Extract all lines that hold "computer" from the records below.

[[ Data supplied, beginning ]]

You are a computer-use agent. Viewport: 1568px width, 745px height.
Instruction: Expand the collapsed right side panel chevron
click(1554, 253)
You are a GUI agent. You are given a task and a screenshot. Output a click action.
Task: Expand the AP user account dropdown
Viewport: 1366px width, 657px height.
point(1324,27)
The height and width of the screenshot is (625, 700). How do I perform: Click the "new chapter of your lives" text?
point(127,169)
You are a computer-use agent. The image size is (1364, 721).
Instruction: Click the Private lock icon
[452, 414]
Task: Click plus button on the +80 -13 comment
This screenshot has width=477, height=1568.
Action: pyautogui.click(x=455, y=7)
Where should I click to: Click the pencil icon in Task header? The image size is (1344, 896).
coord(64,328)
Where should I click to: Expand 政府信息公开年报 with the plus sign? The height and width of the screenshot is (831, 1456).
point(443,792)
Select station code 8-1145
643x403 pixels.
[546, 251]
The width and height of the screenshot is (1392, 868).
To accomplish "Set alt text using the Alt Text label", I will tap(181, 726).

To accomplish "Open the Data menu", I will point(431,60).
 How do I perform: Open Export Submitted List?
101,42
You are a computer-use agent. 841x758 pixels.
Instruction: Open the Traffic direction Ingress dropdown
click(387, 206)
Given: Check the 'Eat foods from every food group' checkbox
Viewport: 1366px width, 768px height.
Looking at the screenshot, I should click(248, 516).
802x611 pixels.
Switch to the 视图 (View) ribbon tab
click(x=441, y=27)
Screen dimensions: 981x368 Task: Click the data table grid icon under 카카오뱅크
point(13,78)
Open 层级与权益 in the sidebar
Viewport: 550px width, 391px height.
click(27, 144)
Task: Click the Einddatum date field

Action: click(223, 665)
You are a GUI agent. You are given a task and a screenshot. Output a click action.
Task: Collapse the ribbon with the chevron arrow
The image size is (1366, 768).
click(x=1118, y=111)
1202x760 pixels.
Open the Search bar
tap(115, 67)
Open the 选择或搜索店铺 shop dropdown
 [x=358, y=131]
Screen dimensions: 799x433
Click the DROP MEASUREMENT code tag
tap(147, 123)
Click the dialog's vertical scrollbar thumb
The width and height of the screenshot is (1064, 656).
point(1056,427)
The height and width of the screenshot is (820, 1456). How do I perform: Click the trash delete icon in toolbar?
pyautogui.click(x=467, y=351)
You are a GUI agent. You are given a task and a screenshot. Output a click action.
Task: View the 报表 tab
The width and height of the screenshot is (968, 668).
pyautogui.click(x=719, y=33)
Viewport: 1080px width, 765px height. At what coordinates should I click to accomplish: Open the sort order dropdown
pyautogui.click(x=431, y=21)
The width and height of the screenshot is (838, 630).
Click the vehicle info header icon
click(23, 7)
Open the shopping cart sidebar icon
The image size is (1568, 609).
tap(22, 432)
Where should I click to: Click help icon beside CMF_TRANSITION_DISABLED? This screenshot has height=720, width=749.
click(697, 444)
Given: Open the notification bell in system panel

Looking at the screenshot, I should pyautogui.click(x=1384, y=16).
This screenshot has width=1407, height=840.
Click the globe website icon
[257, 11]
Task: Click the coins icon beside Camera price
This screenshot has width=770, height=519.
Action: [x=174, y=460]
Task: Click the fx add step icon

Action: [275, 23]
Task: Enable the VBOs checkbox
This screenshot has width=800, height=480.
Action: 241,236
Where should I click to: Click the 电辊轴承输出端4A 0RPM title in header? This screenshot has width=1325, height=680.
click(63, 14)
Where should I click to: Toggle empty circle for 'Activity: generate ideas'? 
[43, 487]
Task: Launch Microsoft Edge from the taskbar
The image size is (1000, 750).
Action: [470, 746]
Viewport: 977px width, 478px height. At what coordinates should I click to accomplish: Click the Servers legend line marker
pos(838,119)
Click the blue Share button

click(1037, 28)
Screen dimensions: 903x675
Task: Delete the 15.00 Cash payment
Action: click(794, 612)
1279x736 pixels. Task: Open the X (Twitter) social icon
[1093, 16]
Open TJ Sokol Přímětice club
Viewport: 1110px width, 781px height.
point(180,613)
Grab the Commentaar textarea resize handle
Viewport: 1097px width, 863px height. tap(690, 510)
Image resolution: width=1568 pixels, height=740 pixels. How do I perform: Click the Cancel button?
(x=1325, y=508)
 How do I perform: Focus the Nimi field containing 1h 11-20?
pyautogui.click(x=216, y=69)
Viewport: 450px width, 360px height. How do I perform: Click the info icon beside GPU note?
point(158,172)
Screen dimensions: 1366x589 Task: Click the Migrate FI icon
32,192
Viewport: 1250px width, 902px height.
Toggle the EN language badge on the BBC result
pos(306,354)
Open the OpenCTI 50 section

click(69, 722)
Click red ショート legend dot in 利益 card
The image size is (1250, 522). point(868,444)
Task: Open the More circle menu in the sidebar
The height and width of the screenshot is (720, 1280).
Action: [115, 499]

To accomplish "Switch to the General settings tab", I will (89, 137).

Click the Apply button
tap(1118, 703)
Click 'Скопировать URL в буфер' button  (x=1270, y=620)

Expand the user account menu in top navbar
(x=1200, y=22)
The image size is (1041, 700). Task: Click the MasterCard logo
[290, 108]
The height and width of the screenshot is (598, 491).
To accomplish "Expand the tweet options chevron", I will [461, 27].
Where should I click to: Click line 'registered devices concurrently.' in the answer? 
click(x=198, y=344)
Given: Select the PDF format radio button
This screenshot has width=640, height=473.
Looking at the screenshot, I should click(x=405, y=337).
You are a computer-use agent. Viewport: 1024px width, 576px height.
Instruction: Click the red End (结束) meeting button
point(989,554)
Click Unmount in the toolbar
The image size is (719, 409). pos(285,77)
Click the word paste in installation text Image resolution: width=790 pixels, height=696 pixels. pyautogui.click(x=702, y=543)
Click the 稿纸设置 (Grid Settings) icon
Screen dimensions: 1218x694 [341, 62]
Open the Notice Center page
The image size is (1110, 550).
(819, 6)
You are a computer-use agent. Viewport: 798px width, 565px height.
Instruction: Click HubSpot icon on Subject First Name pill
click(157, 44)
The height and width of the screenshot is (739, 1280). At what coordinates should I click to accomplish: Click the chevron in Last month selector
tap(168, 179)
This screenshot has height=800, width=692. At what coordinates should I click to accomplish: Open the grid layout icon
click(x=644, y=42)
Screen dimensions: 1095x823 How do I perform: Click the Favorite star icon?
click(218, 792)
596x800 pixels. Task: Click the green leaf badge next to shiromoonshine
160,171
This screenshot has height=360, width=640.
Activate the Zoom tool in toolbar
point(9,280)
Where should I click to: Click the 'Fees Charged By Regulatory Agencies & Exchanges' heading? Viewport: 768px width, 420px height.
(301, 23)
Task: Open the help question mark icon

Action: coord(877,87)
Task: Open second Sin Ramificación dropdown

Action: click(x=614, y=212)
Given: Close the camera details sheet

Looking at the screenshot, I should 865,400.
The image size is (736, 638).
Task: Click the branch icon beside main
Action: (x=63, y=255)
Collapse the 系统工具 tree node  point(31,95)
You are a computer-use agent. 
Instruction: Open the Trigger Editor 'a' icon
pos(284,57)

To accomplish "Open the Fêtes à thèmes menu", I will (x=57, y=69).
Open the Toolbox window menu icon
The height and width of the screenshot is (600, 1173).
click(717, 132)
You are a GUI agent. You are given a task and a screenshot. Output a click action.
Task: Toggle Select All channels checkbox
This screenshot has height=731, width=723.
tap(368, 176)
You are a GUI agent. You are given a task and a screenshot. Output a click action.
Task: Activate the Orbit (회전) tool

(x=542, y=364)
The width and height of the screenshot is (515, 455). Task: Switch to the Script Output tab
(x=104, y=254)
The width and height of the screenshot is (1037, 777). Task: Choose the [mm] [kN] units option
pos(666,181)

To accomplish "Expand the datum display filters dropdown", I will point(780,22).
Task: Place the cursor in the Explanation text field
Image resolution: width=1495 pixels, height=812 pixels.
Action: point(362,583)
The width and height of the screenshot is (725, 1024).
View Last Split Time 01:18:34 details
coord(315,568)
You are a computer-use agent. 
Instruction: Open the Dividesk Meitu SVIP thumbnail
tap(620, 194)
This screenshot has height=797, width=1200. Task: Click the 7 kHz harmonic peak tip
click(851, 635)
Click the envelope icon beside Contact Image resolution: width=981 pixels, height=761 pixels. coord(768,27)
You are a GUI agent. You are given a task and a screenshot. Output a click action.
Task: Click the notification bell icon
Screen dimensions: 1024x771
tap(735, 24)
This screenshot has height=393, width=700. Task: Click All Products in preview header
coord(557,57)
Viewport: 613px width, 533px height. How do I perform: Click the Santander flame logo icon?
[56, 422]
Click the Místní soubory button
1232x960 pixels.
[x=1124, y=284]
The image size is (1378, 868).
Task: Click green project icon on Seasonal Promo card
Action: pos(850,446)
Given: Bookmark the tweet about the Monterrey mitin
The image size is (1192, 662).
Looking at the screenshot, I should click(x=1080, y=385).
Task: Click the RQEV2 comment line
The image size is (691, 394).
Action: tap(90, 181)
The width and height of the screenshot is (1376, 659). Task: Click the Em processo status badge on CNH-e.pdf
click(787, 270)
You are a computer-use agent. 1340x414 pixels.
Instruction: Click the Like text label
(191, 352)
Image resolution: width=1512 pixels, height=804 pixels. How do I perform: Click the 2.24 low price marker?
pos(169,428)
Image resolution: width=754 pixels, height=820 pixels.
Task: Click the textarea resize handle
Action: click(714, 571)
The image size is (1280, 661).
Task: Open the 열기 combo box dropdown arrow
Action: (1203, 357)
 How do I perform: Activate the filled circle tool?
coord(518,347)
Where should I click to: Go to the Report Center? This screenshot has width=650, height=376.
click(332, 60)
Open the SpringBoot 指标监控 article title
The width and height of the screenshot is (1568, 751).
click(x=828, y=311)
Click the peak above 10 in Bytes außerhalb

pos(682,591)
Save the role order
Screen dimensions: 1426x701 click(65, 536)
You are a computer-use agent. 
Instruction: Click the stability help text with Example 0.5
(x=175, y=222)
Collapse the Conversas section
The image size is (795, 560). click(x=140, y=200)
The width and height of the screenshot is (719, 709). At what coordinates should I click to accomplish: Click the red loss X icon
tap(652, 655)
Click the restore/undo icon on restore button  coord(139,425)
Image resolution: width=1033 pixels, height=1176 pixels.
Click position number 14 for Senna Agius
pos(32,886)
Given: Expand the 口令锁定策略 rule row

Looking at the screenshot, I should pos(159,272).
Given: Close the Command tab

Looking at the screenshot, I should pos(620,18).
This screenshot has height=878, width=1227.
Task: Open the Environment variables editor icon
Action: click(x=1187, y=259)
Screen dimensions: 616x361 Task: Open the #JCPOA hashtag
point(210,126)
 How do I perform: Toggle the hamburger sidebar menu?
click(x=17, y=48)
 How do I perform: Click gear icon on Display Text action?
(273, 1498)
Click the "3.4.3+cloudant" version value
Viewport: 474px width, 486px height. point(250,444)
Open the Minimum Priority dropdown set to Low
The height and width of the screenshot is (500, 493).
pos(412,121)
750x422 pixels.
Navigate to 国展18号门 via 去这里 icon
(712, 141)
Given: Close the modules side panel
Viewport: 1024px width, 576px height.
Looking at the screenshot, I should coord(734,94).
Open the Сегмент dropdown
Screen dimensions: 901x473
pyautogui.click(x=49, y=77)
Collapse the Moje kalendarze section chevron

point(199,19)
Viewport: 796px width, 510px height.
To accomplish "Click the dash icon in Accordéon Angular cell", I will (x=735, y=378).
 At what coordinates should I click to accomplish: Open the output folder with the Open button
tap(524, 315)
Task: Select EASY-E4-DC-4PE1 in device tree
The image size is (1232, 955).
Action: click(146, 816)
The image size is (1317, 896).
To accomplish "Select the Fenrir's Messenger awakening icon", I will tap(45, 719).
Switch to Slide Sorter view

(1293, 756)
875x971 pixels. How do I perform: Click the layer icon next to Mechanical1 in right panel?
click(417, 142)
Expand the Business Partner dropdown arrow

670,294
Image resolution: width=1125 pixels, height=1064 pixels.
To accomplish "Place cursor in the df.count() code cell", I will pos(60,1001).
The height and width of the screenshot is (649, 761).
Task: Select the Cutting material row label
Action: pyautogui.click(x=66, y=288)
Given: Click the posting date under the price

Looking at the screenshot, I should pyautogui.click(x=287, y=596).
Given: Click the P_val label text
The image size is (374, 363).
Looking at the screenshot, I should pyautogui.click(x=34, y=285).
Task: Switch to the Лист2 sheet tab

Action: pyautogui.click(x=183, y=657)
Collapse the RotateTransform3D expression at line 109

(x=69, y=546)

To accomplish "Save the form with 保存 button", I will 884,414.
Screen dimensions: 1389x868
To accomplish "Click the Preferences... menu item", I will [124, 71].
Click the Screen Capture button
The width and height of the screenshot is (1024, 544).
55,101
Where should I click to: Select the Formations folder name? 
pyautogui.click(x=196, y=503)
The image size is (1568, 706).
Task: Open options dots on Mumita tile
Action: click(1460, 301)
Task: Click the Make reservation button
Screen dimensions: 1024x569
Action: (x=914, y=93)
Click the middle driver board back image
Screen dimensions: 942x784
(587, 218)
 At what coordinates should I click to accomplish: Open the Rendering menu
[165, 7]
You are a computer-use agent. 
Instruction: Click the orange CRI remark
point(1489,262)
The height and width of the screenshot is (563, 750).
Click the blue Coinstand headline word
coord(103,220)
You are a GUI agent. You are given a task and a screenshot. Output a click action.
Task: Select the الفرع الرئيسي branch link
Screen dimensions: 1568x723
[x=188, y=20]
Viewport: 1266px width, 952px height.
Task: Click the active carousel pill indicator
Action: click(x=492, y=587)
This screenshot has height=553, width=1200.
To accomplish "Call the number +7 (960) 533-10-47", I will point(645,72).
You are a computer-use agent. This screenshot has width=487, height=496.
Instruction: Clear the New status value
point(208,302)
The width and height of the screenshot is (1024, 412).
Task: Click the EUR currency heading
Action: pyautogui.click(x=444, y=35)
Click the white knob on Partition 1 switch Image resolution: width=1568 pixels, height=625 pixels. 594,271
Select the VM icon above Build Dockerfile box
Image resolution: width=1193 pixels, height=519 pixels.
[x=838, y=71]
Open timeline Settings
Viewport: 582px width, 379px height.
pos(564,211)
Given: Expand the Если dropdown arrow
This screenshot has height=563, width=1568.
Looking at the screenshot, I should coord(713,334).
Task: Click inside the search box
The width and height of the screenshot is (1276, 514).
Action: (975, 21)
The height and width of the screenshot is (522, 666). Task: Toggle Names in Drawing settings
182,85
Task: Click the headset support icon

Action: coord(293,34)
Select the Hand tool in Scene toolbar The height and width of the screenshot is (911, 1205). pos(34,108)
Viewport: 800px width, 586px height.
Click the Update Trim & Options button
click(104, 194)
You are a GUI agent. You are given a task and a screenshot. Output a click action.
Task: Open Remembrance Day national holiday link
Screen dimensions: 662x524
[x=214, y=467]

[[ Data supplied, end ]]

§ **Solution**:
You are a computer-use agent. Viewport: 1568px width, 745px height.
You are a computer-use agent. The image size is (1364, 721).
You are a computer-use agent. 841x758 pixels.
You are a computer-use agent. Viewport: 1024px width, 576px height.
You are a computer-use agent. Viewport: 798px width, 565px height.
You are a computer-use agent. 
You are a computer-use agent. 
You are a computer-use agent. 1340x414 pixels.
You are a computer-use agent. 
You are a computer-use agent. 
You are a computer-use agent. This screenshot has width=487, height=496.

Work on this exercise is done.